Ceux qui me lisent le savent, j’ai une passion dans la vie : analyser les gens, tenter de comprendre le pourquoi de leur comment. J’aurais fait fortune en tant que psy mais au vu de ma propension à attirer les psychopathes, j’aurais fini ma carrière éventrée par un patient motivé à l’idée de se faire un collier de mon intestin. Mauvais choix mon ami, on a la tripe peu reluisante dans la famille.
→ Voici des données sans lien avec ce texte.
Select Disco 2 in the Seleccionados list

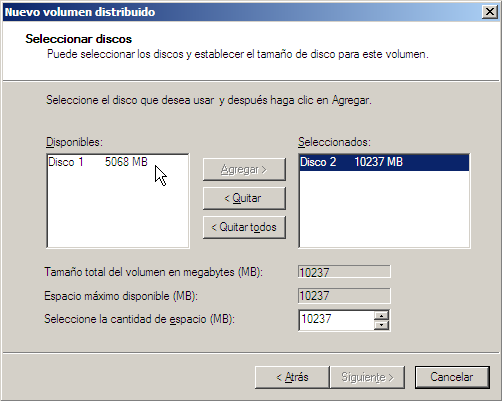point(384,162)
Dans mon viseur récemment : des libertins de ma connaissance. Je ne vous donnerai aucun détail (désolée) mais pour le peu que j’ai fréquenté, j’ai eu la désagréable sensation de regarder la dépression et un étrange mélange d’ego démesuré et de mésestime totale de soi. Comprenez que je ne juge pas le libertinage en soi puisque chacun fait ce qu’il veut de ses fesses. Le problème dans ce que j’ai connu, c’est le manque de respect.

Soyons plus clairs. La base du libertinage en hyper schématisé, c’est que chacun fait ce qu’il veut. La fidélité, du moins physique, n’est pas de mise. Ok. Sauf que j’ai croisé pas mal de duo dominant/dominé où, finalement, l’un imposait son libertinage à l’autre. Il semble qu’une fois qu’on a dit oui, il ne semble ni avoir plus ni limite ni retour possible. Et ça peut faire mal.

On se retrouve ainsi avec un partenaire qui n’hésitera pas à forniquer avec une personne qui ne nous plait pas mais bon, no limits ! On se retrouvera abandonné un soir au gré des rencontres de la nuit, un peu humilié, blessé. On acceptera tout sans conditions parce qu’il est trop tard pour dire non. Le cœur et l’ego essuient les coups de couteau et on ne bronche pas. Évidemment qu’on pourrait mettre le ola, on n’a signé aucun contrat de notre sang mais on est pris dans ce système où la surbaise devient la norme. Parfois au détriment du plaisir.

Je dis ça pour le libertinage mais au fond, on peut l’appliquer à tout. Qui n’a jamais craqué au boulot parce que petit à petit, les journées 9-22h se sont instaurées et qu’il paraît désormais impossible de partir à 19h (non, je parle presque pas de moi…) ? Ou dans une relation amoureuse où on a accepté un truc au départ, le libertinage ou le week-end 100% jeux vidéos ou ce que vous voulez. À quel moment peut-on muter son oui en non sans risquer de briser quoi que ce soit ?

Ne nous trompons cependant pas de bourreau. Celui qui ne respecte pas dans l’histoire, c’est celui qui continue à dire oui sans oser se rebeller. À moins de tomber en face sur un monstre narcissique qui s’amusera de notre mal, qui se réjouira de noter notre « jalousie » vus à vis des autres partenaires. Mais là, encore, nul n’a signé de contrat avec son sang et un partenaire aussi égoïste ne mérite pas votre amour. Le libertinage n’autorise pas tout, on a tous nos limites. Encore faut-il se respecter suffisamment pour (se) les imposer.